> SHORT PROBLEM 1: Can you reproduce the passage of the Grand Champ article that begins at the words "Grand Champ was" and stops after the words "its first week.", keeping every word the same?

Studio album by DMX
- Released: September 16, 2003
- Genre: East Coast hip-hop
- Length: 74:40
- Labels: Ruff Ryders; Def Jam; Island Def Jam;
- Producers: DMX (also exec.); Tony Pizarro; DJ Salam Wreck; Kanye West; No I.D.; Tuneheadz; Rockwilder; Ron Browz; Swizz Beatz; Dame Grease; PK; Darrin Dean (exec.); Joaquin "Waah" Dean (exec.); Jay "Icepick" Jackson (exec.); Craig Brodhead (exec.); Tina M. Davis (exec.);

DMX chronology
| The Great Depression (2001) | Grand Champ (2003) | Year of the Dog… Again (2006) |

Singles from Grand Champ
- "Where the Hood At?" Released: August 5, 2003; "Get It on the Floor" Released: December 30, 2003;

= Grand Champ =

Grand Champ is the fifth studio album by American rapper DMX. It was released on September 16, 2003 by The Island Def Jam Music Group, Def Jam Recordings, and Ruff Ryders Entertainment. The album was produced by multiple producers, including Swizz Beatz, Dame Grease, Kanye West, and No I.D. It features guest appearances from 50 Cent, Cam'ron, Eve, Styles P, Monica, and Jadakiss, among others.

Grand Champ was supported by two singles: "Where the Hood At?" and "Get It on the Floor". Despite receiving generally mixed reviews from music critics, the album was a commercial success. It debuted at number one on the US Billboard 200 chart, selling 312,000 copies in its first week.

==Singles==
The album was supported by two singles. The first single, "Where the Hood At?" was released on August 5, 2003. The single peaked at number 68 on the US Billboard Hot 100 and number 24 on the US Hot R&B/Hip-Hop Songs charts respectively. The single also peaked at number 16 on the UK Singles Chart, becoming his second top 20 song on that chart. The second single, "Get It on the Floor" was released on December 30, 2003. The song was produced by and features a guest appearance by Swizz Beatz. The single failed to chart on the Billboard Hot 100 but managed to peak at number 57 on the US Hot R&B/Hip-Hop Songs and number 34 on the UK Singles Chart, becoming his fifth UK top 40.

===Other songs===
On the international version of the album "X Gon' Give It to Ya" was added as a bonus track. The single was originally released on December 10, 2002. It served as the theme song for the 2003 film "Cradle 2 the Grave" which DMX also starred in. The song peaked at number 60 on the US Billboard Hot 100 and number 23 on the US Hot R&B/Hip-Hop Songs charts respectively. The song also peaked at number six on the UK Singles Chart, becoming his only UK top-ten hit.

> SHORT PROBLEM 2: In the records, can you rewrite the lines from the one that has "Task: Open Invoices in the sidebar" through the end of the records, replacing "sidebar" with "side panel", changing nothing else, and leaving the pictures out?

> GIVEN RECORDS:
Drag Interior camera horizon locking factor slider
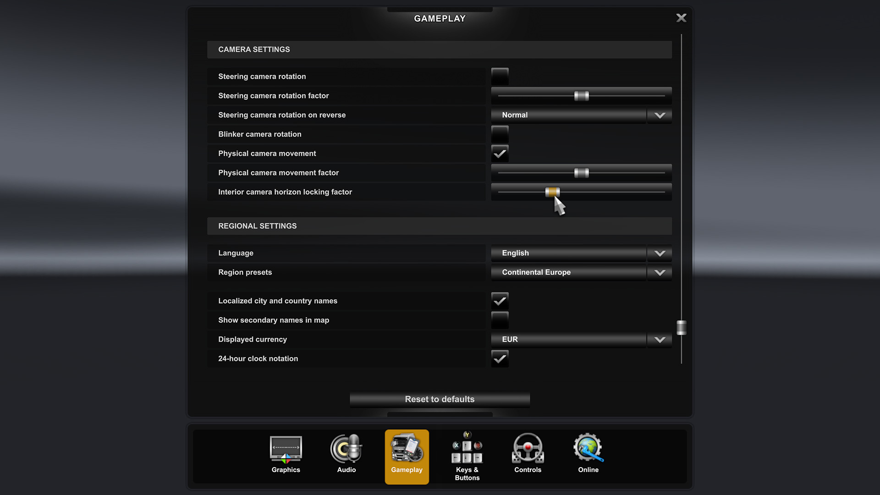The image size is (880, 495). pos(551,192)
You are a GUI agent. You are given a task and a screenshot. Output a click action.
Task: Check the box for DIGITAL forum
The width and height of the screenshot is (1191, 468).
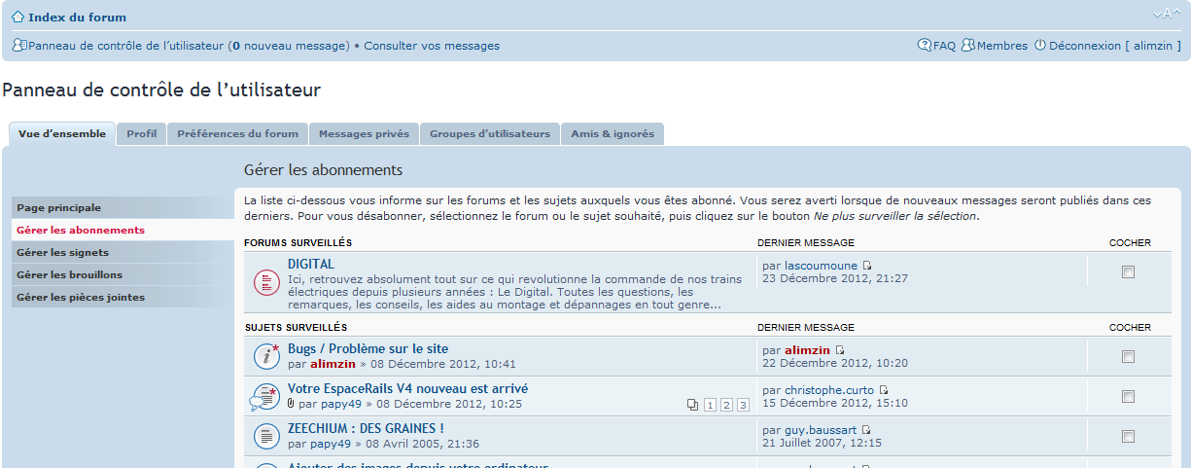click(1128, 272)
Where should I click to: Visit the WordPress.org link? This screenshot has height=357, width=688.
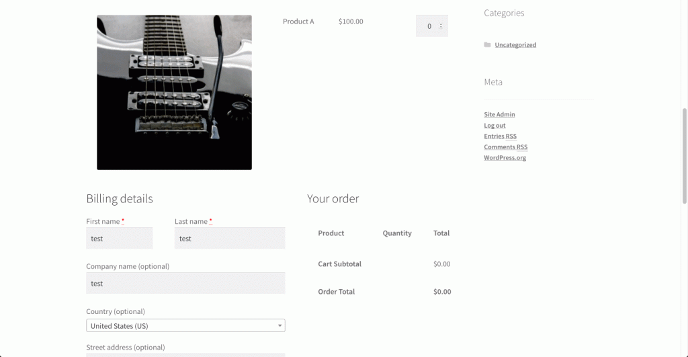click(505, 158)
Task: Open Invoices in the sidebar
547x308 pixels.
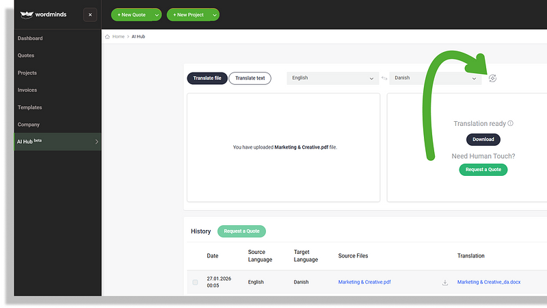Action: (27, 90)
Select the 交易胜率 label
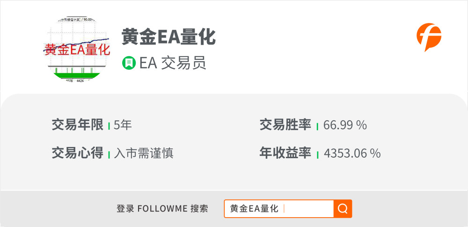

> EXERCISE ANSWER 1:
Grand Champ was supported by two singles: "Where the Hood At?" and "Get It on the Floor". Despite receiving generally mixed reviews from music critics, the album was a commercial success. It debuted at number one on the US Billboard 200 chart, selling 312,000 copies in its first week.

> EXERCISE ANSWER 2:
Task: Open Invoices in the side panel
547x308 pixels.
Action: (27, 90)
Select the 交易胜率 label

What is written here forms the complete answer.